▸ WHAT THE EXERCISE ASKS:
Some of the lines below need repeating. Reproduce exactly those between the lines holding "The image size is (515, 682)." and "Given: Expand the Modules menu section", inclusive.

▸ SUPPLIED MATERIAL:
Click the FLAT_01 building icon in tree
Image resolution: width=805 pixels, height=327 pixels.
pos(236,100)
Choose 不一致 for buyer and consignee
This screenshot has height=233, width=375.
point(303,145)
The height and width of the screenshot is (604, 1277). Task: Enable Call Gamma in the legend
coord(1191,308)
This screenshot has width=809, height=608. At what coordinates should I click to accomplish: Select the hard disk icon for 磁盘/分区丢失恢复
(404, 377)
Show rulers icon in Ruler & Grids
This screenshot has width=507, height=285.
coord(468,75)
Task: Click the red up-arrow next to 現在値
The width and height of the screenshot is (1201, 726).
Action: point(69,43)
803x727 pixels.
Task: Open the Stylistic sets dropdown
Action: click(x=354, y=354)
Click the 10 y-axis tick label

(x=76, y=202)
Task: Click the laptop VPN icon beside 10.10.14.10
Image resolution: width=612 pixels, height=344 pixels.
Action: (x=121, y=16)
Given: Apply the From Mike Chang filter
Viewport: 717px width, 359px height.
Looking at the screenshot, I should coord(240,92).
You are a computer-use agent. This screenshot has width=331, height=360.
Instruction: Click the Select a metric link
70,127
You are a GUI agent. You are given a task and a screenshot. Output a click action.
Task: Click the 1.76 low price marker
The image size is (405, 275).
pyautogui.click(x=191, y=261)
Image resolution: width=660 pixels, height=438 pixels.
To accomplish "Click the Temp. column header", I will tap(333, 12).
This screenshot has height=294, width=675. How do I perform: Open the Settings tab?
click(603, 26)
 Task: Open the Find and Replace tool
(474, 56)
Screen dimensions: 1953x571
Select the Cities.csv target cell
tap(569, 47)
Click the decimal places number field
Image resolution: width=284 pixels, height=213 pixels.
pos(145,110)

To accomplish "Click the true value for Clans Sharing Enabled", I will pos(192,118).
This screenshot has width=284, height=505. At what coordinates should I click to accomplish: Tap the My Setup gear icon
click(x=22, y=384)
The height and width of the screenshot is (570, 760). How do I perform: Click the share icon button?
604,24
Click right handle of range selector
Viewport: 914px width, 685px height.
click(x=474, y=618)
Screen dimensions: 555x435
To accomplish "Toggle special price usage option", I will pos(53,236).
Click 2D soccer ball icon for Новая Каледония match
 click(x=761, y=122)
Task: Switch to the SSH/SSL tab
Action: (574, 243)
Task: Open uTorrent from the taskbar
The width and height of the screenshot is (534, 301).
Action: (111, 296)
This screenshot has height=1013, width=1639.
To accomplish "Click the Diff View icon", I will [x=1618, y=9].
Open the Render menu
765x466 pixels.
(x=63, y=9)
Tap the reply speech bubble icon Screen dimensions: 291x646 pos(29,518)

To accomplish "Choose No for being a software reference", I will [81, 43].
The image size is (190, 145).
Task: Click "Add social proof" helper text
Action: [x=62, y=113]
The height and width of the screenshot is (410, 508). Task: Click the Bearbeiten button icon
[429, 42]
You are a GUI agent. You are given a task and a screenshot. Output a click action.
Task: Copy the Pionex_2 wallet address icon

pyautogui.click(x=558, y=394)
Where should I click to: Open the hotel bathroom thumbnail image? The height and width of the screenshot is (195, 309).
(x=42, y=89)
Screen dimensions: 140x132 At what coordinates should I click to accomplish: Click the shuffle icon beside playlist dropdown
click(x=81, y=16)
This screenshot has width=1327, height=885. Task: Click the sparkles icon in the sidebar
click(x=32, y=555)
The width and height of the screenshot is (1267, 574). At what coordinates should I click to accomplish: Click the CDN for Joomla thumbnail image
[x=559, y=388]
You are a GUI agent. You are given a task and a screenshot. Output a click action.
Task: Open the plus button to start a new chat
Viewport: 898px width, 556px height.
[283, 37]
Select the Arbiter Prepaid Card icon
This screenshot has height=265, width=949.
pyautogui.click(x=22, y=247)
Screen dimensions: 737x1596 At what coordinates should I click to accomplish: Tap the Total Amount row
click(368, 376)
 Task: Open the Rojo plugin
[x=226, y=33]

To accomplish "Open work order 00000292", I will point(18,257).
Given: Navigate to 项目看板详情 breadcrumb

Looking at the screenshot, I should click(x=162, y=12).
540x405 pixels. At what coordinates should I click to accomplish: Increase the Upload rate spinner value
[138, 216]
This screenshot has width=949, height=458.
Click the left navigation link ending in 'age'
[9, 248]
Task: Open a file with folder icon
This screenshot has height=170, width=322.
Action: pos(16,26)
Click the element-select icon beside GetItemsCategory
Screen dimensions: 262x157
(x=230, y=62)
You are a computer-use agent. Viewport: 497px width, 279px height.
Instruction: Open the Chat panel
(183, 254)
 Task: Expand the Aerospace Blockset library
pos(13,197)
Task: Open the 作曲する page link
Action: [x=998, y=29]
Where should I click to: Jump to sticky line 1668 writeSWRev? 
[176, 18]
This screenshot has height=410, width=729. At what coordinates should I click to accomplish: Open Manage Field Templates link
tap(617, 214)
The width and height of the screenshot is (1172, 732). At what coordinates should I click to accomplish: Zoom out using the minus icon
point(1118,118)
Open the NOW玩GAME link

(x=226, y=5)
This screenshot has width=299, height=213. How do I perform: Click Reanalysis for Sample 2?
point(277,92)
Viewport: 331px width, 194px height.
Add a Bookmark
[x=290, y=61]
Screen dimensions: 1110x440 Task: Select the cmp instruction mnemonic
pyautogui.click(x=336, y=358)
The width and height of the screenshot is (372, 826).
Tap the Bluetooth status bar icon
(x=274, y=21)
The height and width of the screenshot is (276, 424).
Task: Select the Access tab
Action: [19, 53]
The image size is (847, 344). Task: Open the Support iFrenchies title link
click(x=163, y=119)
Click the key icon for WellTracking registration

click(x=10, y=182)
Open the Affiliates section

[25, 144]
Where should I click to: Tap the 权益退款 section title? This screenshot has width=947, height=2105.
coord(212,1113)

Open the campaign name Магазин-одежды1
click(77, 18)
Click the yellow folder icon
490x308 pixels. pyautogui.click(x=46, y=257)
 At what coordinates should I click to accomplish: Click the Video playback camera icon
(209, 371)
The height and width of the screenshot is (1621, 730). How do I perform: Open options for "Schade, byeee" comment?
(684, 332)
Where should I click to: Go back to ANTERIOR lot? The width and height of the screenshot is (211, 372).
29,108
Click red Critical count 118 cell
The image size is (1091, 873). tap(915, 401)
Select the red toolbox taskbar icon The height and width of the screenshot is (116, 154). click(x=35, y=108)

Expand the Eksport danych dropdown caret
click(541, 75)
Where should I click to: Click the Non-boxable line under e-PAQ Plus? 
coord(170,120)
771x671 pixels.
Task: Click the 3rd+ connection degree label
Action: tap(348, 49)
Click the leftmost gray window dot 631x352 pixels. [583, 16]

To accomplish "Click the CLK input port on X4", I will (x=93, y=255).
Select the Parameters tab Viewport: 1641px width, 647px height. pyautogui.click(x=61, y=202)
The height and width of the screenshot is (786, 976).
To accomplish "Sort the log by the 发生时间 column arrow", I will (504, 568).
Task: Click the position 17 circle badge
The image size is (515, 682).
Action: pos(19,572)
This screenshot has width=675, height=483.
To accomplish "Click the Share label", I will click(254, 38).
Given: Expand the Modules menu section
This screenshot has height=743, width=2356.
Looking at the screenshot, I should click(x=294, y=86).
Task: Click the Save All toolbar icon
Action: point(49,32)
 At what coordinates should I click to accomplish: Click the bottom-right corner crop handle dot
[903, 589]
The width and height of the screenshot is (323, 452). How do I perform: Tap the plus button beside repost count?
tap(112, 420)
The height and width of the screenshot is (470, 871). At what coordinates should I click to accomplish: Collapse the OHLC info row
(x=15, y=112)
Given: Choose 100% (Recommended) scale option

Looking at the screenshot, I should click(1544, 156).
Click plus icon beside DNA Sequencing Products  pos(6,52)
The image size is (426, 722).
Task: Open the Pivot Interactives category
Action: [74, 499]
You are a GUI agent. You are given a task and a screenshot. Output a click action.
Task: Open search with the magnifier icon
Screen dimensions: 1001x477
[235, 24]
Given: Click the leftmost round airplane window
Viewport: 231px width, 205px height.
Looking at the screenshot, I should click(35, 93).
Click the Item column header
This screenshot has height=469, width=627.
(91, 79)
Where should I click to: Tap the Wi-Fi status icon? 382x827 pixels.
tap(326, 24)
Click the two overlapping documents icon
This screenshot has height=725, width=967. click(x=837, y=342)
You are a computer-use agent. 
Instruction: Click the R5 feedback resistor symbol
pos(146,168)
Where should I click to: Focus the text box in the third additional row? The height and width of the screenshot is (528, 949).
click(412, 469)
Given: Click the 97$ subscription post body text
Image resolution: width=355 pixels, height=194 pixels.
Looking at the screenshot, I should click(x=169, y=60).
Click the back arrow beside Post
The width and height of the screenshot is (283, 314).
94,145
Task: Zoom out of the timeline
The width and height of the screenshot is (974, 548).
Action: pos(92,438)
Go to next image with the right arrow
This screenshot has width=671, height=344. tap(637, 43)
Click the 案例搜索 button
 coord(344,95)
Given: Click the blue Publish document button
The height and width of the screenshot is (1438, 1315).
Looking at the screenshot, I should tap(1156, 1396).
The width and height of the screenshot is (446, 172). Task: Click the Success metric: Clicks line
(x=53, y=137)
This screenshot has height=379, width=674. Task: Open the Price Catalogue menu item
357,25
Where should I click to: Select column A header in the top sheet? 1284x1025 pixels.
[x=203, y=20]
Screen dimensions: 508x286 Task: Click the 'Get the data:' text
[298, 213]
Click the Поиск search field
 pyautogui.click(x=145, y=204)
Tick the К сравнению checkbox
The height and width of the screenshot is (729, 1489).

▸ ANSWER TO THIS TASK:
The image size is (515, 682).
Action: pos(19,572)
This screenshot has width=675, height=483.
To accomplish "Click the Share label", I will click(254, 38).
Given: Expand the Modules menu section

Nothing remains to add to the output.